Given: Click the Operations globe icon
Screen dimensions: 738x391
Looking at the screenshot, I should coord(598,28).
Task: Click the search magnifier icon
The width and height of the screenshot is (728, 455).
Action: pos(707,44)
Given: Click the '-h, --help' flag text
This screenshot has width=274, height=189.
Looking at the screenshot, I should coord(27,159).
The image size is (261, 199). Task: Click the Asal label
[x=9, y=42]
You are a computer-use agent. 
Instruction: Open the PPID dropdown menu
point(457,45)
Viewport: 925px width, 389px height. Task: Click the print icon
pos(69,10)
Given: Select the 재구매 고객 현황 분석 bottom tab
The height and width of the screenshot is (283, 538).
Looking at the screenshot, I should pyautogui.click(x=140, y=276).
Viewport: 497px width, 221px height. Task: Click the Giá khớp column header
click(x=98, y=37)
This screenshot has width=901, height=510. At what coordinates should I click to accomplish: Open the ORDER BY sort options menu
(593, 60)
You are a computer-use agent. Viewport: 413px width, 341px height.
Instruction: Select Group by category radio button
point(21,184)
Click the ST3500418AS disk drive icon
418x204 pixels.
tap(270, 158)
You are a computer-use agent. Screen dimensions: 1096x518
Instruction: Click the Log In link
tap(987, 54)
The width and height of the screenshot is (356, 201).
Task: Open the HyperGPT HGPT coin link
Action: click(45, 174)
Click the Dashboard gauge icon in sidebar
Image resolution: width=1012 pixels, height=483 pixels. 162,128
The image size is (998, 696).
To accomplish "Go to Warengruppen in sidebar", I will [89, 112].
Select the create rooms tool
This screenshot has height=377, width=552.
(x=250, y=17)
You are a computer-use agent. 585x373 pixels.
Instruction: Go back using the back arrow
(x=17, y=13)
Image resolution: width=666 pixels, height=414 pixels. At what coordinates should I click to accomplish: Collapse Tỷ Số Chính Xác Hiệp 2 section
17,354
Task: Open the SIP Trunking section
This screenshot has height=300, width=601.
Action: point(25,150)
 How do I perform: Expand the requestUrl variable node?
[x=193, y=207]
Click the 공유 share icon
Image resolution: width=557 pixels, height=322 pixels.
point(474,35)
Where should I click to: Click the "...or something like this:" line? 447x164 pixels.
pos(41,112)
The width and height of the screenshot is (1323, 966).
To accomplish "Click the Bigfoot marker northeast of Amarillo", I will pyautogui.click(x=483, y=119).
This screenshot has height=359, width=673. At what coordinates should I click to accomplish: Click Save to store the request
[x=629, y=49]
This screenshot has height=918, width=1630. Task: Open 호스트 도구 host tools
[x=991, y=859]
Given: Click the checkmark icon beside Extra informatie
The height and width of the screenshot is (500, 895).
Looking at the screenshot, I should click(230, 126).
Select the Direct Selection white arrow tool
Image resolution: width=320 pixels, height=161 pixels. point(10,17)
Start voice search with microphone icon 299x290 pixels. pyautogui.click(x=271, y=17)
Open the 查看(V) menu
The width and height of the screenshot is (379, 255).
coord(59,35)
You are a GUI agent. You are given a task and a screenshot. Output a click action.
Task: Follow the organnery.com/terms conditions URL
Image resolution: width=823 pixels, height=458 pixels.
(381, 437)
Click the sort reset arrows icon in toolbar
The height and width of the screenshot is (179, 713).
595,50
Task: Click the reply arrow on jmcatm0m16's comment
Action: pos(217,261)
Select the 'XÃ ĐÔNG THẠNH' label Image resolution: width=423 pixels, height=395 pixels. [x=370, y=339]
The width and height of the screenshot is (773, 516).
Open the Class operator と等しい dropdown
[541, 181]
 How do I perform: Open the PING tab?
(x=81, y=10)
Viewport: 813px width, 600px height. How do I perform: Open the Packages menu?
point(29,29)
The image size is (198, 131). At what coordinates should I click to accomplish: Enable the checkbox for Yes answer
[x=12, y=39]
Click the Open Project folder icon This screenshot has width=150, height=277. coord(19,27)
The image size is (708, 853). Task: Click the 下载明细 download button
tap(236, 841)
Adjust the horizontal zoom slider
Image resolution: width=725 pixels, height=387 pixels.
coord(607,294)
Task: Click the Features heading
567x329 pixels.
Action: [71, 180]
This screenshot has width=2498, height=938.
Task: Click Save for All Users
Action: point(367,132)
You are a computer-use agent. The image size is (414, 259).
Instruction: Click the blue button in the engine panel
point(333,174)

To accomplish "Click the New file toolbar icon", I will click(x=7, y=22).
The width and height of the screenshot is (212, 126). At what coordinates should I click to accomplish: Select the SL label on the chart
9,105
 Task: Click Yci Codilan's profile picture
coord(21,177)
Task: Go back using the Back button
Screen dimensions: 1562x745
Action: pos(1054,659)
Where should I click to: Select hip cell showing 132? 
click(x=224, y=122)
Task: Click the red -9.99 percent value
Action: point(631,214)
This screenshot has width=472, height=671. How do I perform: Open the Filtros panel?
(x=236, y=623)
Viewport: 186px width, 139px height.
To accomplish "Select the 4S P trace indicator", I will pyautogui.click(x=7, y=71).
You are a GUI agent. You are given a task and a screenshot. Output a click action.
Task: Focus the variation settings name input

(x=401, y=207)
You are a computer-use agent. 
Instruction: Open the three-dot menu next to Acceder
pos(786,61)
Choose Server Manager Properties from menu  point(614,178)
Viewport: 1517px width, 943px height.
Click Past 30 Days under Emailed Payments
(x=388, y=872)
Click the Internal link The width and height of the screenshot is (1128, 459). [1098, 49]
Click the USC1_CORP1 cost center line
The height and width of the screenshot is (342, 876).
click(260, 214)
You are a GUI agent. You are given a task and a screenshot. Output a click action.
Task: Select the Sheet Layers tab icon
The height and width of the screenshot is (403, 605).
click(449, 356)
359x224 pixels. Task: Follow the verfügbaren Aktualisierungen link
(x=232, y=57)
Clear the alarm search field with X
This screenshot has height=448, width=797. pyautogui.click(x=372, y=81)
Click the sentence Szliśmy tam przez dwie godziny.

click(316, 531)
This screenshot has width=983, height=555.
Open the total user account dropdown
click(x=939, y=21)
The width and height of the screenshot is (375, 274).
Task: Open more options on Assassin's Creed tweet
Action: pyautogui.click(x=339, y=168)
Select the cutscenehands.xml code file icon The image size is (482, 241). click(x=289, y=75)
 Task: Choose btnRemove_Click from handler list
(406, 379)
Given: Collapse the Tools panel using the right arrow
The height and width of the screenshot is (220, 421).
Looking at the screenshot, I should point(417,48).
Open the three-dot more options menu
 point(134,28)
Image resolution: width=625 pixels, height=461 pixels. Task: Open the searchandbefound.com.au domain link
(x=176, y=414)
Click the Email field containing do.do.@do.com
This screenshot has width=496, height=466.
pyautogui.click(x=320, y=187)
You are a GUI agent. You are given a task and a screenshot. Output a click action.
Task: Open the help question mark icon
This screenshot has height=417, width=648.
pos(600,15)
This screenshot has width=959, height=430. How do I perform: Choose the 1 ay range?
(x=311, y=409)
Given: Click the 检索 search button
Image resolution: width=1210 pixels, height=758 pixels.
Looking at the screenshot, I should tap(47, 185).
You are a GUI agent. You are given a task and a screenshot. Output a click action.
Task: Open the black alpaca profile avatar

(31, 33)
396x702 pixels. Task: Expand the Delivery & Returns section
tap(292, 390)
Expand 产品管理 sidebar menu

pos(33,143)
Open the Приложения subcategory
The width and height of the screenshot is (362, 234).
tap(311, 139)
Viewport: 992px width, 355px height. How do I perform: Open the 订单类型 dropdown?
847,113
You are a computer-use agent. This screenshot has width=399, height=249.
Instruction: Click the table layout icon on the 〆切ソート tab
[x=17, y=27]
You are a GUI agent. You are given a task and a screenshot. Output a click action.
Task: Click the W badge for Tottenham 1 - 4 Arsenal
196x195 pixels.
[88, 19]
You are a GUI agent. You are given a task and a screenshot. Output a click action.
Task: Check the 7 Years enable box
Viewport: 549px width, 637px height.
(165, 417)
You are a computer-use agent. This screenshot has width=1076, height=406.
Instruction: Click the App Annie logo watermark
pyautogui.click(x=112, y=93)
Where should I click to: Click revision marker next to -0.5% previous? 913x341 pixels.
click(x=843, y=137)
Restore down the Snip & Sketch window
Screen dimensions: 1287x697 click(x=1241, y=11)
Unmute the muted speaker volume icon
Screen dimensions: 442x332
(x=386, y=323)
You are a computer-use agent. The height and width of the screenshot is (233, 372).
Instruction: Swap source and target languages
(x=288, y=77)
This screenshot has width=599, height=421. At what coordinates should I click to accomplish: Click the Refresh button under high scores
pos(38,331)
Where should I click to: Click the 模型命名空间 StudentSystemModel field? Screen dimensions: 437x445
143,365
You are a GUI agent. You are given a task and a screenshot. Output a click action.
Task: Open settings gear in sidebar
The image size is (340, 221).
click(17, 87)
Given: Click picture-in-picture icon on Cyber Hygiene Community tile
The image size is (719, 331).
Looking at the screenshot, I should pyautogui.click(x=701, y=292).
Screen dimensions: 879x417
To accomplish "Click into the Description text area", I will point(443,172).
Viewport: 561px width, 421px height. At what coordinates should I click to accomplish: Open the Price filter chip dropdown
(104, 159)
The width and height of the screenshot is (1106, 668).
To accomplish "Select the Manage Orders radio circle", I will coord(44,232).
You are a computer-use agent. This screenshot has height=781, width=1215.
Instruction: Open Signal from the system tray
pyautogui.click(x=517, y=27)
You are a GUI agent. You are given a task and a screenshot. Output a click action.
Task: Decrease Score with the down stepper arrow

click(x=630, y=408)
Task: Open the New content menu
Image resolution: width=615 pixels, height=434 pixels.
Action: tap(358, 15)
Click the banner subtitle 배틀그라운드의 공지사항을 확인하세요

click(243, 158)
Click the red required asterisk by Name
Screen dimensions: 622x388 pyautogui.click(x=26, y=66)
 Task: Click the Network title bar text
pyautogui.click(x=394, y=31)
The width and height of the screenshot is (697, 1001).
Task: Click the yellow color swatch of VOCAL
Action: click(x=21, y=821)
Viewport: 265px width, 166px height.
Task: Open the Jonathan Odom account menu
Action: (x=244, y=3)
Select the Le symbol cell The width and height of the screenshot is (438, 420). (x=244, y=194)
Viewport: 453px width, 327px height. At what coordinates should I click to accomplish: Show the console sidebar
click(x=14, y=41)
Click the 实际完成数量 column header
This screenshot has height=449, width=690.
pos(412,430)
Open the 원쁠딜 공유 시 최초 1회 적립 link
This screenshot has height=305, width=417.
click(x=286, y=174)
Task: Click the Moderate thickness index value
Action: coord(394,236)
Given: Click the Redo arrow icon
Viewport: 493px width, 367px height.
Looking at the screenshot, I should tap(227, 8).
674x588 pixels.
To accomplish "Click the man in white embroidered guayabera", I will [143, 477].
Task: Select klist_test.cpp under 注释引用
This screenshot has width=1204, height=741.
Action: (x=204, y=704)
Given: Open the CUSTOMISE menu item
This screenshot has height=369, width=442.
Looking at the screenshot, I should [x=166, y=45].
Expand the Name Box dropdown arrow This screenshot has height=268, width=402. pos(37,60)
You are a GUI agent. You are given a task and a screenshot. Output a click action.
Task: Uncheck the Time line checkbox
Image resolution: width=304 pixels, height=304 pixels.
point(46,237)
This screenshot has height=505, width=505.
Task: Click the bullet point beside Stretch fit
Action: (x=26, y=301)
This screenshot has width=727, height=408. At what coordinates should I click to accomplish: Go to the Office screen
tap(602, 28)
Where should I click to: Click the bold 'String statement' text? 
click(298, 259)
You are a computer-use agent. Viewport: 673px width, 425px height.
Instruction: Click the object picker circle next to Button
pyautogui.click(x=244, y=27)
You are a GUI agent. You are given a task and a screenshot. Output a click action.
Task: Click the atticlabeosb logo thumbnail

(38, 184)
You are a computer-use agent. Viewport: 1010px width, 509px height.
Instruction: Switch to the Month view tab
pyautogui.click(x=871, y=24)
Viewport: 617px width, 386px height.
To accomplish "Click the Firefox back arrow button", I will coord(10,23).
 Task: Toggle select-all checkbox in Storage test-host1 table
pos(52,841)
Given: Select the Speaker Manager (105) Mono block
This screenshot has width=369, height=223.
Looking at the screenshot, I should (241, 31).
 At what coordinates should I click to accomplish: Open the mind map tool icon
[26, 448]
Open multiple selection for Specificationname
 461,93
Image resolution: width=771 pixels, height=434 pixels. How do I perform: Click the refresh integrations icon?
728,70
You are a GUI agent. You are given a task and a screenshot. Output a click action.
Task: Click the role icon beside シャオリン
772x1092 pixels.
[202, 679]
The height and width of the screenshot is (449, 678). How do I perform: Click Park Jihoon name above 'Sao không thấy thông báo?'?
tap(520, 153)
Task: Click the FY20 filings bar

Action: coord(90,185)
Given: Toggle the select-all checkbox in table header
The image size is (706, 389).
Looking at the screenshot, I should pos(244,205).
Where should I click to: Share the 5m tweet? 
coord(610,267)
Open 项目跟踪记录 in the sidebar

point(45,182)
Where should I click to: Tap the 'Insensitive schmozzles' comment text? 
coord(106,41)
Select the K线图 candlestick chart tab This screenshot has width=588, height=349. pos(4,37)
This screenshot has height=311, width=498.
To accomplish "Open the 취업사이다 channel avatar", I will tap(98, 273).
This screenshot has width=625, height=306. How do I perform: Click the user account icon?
- - -
▶ WHAT IS BEING ASKED
All lines from the beginning of the material above through the one with "Given: Click the '-h, --help' flag text" need to be returned exactly; please return those and only those.

▶ ANSWER TO THE EXERCISE
Given: Click the Operations globe icon
Screen dimensions: 738x391
Looking at the screenshot, I should coord(598,28).
Task: Click the search magnifier icon
The width and height of the screenshot is (728, 455).
Action: pos(707,44)
Given: Click the '-h, --help' flag text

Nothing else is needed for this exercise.